My sister has started looking into MCAS a little herself, and I put together some resources and links of places to find more information. I would up reading the SIGHI (Swiss Interest Group Histamine Intolerance) symptoms list, and here's some of the random shit this 'pseudoallergic' condition can cause:
bacterial bladder infection symptoms without the bladder infection
headaches and migraines
fatigue
temporary loss of the sense of smell
heartburn
acid reflux
Before I changed my diet and reduced the amount of histamine-rich foods, I'd started having acid reflux out of nowhere, on a fairly healthy vegan diet – wasn't eating daily burgers and fries, or anything like that. It was happening near daily for awhile. Post diet change, I've had it maybe three times over the course of a year (likely when I've eaten higher histamine foods, tbh), and nowhere near as badly as I did before.
Histamine intolerance is still fairly new as a diagnosis, so it's not surprising that 0 doctors suggested it. But my point here was that allergies can look like a bunch of different things. One friend's mum didn't realise she was a cœliac until she travelled to Japan and didn't eat bread for basically the first time in her life. She was in her late 60s. One thing her cœliac disease caused was a serious nutritional deficit (I think it was potassium?) She passed out and wound up being hospitalised for it. This is common in allergic diseases, because when your gut's inflamed, it can't absorb nutrients properly.
There are so many examples of public misconceptions of illness and disability, but another one that hit home for me was epilepsy. The only kind of seizure that ever appears in popular media is Grand Mal – the kind with convulsions. So when my boss had an absence seizure in her office, with me the only other person in the building, I did my best, but I had no idea what was going on. My boss was sitting in her office, basically non-reactive for several minutes, and then she was confused and vague for maybe a half hour after that. She'd never told me she had epilepsy; at that point, she said later, she hadn't had a seizure for eight years. Back then, I didn't know there were any other kinds of seizures at all. (My boss was fine, btw.)

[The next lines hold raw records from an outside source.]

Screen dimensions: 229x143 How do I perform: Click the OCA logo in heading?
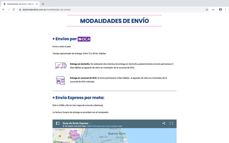tap(84, 39)
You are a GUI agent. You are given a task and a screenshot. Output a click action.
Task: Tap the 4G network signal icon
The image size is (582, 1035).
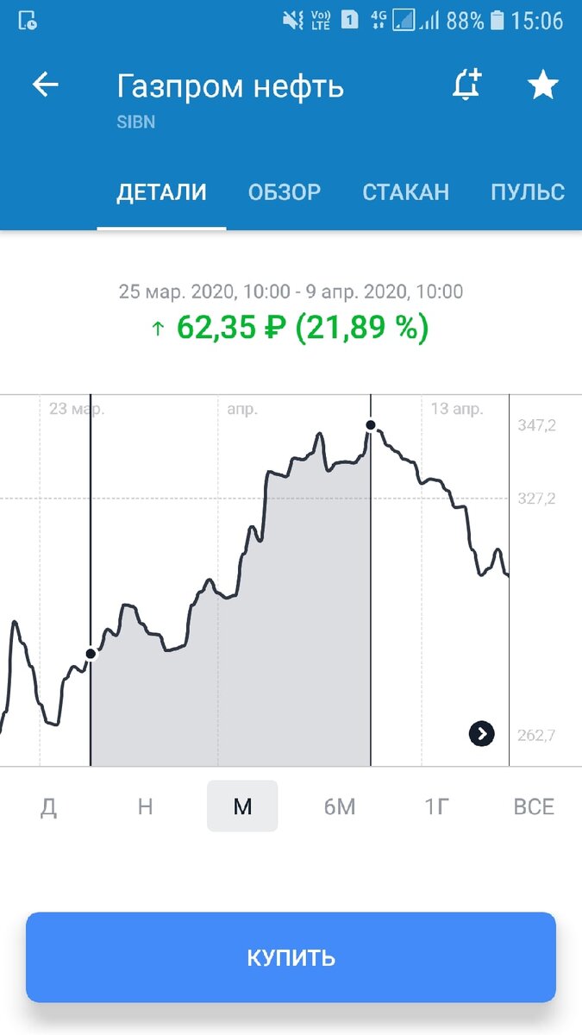(379, 19)
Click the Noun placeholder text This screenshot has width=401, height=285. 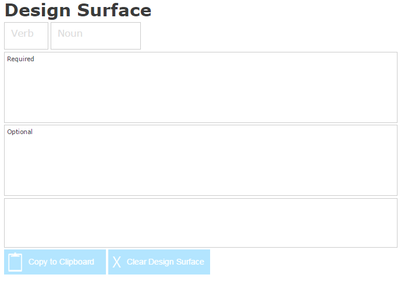[x=70, y=33]
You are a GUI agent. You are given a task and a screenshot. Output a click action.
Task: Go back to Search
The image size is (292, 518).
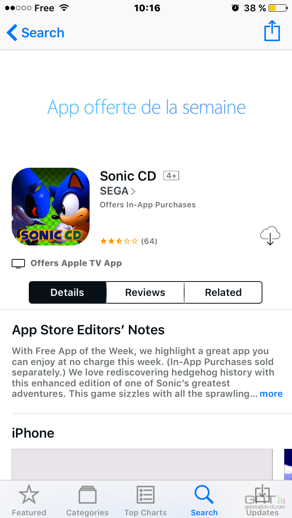[35, 33]
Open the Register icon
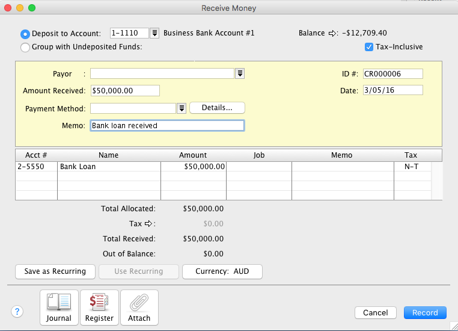The width and height of the screenshot is (458, 331). coord(99,308)
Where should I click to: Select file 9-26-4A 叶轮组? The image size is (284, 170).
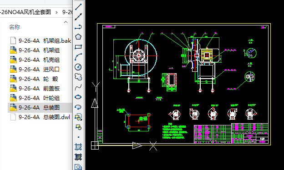[x=40, y=98]
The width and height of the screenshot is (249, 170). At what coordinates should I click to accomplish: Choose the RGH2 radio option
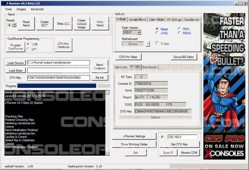180,33
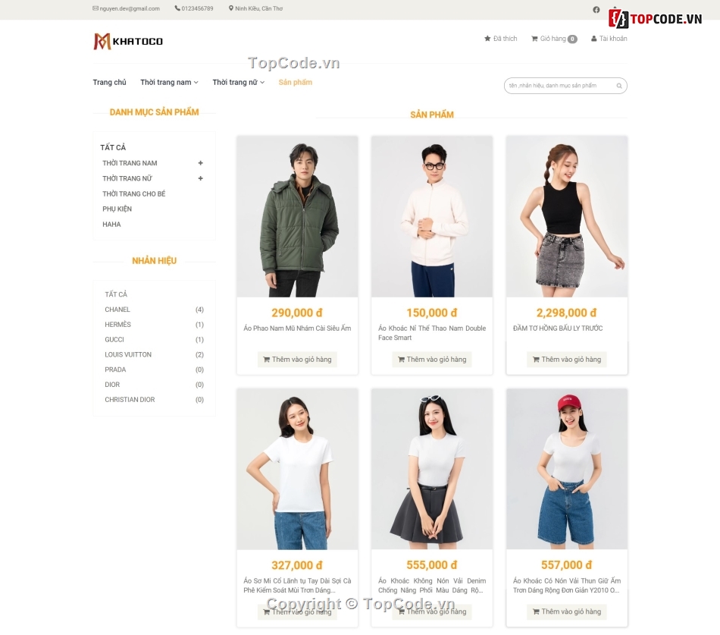The image size is (720, 635).
Task: Select Sản phẩm menu item
Action: pos(295,82)
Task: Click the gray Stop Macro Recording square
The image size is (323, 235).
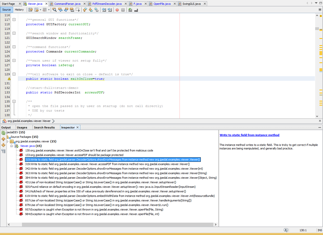Action: [x=123, y=10]
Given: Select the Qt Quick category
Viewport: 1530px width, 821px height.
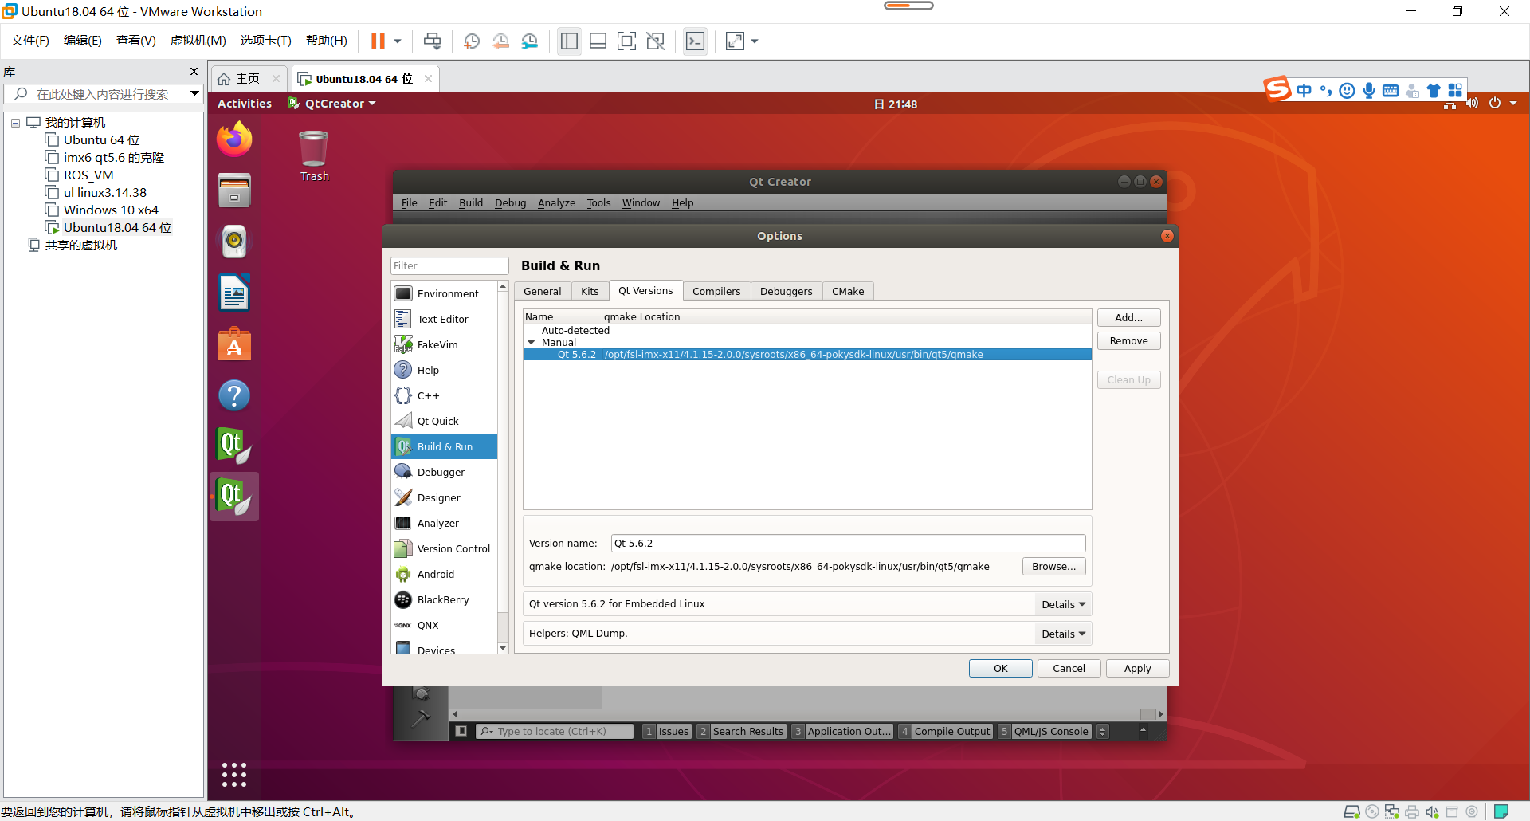Looking at the screenshot, I should 437,421.
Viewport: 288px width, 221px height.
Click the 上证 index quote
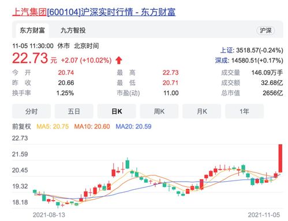point(252,50)
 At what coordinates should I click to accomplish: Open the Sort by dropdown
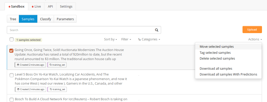pyautogui.click(x=110, y=39)
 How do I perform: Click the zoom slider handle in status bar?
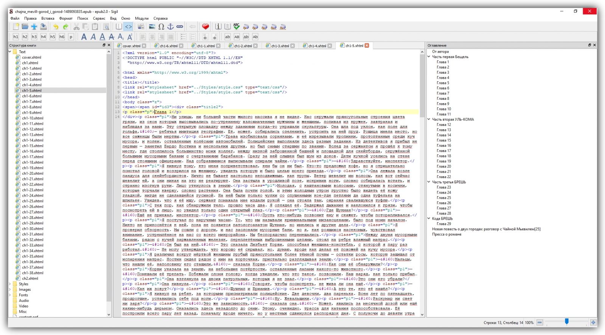tap(566, 321)
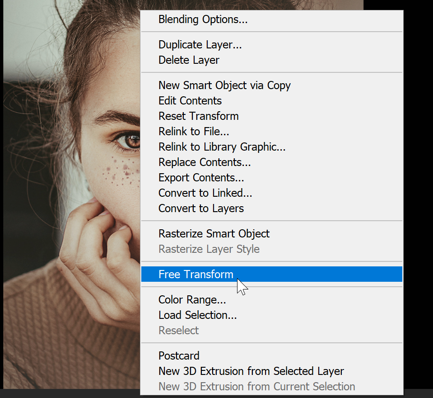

And this isn't getting into our usual gripes with the lack of disability rep behind the camera leading to a narrow and inaccurate idea of neurodiversity (especially autism) and disability, leading to things like wheelchair users being hassled because the general public believes – thanks to pop culture – that the only kind of wheelchair user that exists are paraplegics and quadriplegics, and that part-time wheelchair users are clearly 'faking'.
The thing is that yeah, you can always do your own research, but first you have to recognise that something isn't normal. For better and for ill, the media we consume helps set our baseline of normal.
It might be nice if they portrayed a broader concept of normal than they currently do.